SPLASH 2011
Fri 21 - Thu 27 October 2011 Portland, Oregon, United States

The Educators’ and Trainers’ Symposium provides a forum for academic and industry professionals with a vested interest in software development education and training to share their ideas for translating methods, practices, and theory into courses and curricula. The focus of this year’s symposium is to set the course for software development education and training for the coming decade.

Call for papers

The Educators’ Symposium originated at a time when SPLASH was OOPSLA and teaching OO was a new frontier. We now live in a post-OO world. OOP is mainstream in industry and in the university. While there is always room for us to learn new techniques, teaching OOP is normal, not revolutionary.

The same is true for technologies that have come since the early years of the Educators’ Symposium. Patterns, extreme programming, test-driven development, … Technologies that once were revolutionary are now used by many people and taught at many universities. The Symposium helps us learn more, but the ground is well-trodden.

These days, the software development world is confronting new challenges, including the emergence of cloud computing, “big data”, concurrency, and functional programming. More and more, “non-programmers” program, using tools such as Processing, Scratch, and Alice, and scripting languages such Python and Ruby.

What is important in teaching programming to future and current professionals who work in this rapidly changing world? What is important in teaching programming to an audience with interests that range from science to the web to data mining to art? Where do we go in a post-OO world?

That is the charge for attendees at the 2011 Educators’ Symposium: charting a course for the next 10 years of software development education.

By the end of the day, Symposium attendees will produce a two-page document laying out the issues that emerge from the symposium, suitable for proposing an ITiCse working group or a SIGCSE workshop.

Selection Process

The committee solicits a wide variety of submissions. + We invite traditional papers that describe solid techniques for teaching any facet of software development, with an emphasis on ideas and tools that work in a evolving software world. + We invite proposals for any sort of session: panels, debates, talks, demos, activities, reports, posters, or any structured session that helps the group advance its goal of charting the course for the next decade.

SPLASH encourages submissions that diverge from the dominant trajectory of the field or that challenge existing existing practice. Dare to think big thoughts and to propose audacious ideas.

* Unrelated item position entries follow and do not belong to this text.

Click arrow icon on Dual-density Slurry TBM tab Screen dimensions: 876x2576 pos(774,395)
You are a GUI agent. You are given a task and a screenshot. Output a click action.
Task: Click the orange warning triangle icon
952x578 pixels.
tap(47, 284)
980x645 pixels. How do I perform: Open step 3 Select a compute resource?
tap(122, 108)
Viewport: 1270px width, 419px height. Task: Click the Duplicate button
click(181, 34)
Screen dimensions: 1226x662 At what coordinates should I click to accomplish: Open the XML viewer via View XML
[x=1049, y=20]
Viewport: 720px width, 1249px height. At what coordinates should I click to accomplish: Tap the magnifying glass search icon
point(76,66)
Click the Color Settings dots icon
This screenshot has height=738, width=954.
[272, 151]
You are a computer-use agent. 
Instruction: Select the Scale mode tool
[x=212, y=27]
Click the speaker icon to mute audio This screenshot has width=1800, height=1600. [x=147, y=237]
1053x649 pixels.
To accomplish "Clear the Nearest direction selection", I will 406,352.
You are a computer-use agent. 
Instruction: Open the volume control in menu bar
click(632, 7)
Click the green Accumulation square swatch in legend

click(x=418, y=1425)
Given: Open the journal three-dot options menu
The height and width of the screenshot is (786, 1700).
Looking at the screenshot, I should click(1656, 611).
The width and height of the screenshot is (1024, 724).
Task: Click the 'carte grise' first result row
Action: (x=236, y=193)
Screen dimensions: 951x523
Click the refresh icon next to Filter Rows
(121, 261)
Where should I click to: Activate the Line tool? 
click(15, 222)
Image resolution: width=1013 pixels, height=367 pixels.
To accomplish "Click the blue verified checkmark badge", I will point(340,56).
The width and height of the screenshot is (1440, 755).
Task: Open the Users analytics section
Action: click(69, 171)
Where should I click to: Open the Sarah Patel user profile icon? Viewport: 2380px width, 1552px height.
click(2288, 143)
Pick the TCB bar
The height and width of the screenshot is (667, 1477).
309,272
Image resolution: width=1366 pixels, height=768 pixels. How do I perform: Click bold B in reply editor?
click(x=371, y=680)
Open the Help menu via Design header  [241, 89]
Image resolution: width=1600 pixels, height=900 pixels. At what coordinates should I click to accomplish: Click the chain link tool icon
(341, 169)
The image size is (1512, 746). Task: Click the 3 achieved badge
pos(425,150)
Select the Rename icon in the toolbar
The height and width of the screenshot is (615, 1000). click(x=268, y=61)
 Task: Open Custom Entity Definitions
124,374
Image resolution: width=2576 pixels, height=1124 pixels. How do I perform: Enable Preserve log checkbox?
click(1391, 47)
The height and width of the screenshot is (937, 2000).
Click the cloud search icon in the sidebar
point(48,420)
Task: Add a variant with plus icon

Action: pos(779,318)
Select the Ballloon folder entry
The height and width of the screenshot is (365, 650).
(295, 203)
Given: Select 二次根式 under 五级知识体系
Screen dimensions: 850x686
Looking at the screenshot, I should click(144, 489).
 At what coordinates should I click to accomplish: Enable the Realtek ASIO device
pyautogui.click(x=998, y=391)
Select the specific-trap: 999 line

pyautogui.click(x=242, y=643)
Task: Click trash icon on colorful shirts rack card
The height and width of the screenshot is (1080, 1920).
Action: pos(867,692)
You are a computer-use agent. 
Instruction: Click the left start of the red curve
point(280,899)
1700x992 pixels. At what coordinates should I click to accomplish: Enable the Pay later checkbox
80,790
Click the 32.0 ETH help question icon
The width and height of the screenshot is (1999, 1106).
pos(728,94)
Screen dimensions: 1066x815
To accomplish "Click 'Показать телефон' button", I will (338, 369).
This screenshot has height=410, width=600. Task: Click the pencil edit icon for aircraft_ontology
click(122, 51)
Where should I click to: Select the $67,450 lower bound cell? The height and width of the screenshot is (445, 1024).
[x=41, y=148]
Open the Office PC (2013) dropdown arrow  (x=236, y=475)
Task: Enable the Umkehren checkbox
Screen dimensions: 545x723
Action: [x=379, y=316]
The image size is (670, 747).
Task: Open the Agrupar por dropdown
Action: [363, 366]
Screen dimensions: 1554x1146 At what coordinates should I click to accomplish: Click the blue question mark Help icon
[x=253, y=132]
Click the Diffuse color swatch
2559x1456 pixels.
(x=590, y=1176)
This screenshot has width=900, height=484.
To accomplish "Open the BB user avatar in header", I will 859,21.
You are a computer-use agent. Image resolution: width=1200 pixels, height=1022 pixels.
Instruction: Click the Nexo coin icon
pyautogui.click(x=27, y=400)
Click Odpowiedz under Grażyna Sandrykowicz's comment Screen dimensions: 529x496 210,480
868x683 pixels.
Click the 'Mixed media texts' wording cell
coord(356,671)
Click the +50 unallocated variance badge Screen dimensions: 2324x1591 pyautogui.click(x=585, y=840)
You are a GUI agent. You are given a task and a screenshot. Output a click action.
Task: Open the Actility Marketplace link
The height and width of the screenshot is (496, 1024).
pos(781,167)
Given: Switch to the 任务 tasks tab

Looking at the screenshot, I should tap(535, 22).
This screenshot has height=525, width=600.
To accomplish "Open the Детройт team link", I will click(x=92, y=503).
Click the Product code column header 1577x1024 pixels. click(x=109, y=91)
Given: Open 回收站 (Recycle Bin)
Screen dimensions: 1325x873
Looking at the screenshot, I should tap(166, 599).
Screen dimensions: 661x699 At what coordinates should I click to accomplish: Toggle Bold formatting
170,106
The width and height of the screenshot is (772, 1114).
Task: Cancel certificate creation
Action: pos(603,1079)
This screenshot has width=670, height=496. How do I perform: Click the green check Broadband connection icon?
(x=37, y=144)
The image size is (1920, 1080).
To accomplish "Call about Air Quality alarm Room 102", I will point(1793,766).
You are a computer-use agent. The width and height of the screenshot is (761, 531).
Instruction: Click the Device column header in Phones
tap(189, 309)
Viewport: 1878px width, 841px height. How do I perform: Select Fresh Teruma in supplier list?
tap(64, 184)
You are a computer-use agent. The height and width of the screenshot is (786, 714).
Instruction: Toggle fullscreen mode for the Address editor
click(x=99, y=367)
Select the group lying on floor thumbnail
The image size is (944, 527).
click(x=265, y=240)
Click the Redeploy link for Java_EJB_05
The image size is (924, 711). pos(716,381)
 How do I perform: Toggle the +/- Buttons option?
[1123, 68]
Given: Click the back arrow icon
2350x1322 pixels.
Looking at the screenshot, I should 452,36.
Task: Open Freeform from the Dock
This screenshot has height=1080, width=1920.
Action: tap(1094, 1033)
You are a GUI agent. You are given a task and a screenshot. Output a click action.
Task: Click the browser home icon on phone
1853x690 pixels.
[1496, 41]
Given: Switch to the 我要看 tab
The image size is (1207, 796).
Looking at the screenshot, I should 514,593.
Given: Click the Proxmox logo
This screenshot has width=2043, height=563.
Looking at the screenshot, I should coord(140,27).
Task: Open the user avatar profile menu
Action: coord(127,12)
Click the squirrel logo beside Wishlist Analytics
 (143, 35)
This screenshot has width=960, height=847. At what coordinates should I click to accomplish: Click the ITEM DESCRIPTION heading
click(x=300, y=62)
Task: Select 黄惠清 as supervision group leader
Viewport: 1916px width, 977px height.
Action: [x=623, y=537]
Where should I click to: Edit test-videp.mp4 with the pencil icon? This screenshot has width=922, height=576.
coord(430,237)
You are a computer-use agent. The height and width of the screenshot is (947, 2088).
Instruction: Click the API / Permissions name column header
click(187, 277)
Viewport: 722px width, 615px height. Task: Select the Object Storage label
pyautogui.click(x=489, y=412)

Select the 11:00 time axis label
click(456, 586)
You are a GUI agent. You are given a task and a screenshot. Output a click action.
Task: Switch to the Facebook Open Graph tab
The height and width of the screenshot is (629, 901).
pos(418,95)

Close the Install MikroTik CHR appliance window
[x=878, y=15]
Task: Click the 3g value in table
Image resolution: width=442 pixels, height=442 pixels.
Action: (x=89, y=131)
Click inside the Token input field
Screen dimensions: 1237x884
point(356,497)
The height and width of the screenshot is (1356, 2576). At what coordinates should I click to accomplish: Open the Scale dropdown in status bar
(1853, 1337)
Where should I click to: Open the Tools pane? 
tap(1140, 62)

The program committee will consider the following criteria when evaluating submissions:

  • Interest: The submission should be interesting, intriguing, or provocative. A paper challenges or changes informed opinion about what is possible, true, or likely. Any other kind of session creates dialogue that looks to the future as well as the present.
  • Support: The submission presents evidence or arguments that support its claims.
  • Clarity: The submission presents its claims and results clearly and compellingly.

Submission

For papers, submit a full paper, which should be 8 pages or less in length. For other proposals, submit an abstract of 1-2 pages that explains the session and how it addresses the goals of the Symposium.

SIGPLAN Proceedings Format, 10-point font. Note that by default the SIGPLAN Proceedings Format produces papers in 9-point font. If you are formatting your paper using Latex, you will need to set the 10pt option in the \documentclass command. If you are formatting your paper using Word, you may wish to use the provided Word template that provides support for this font size.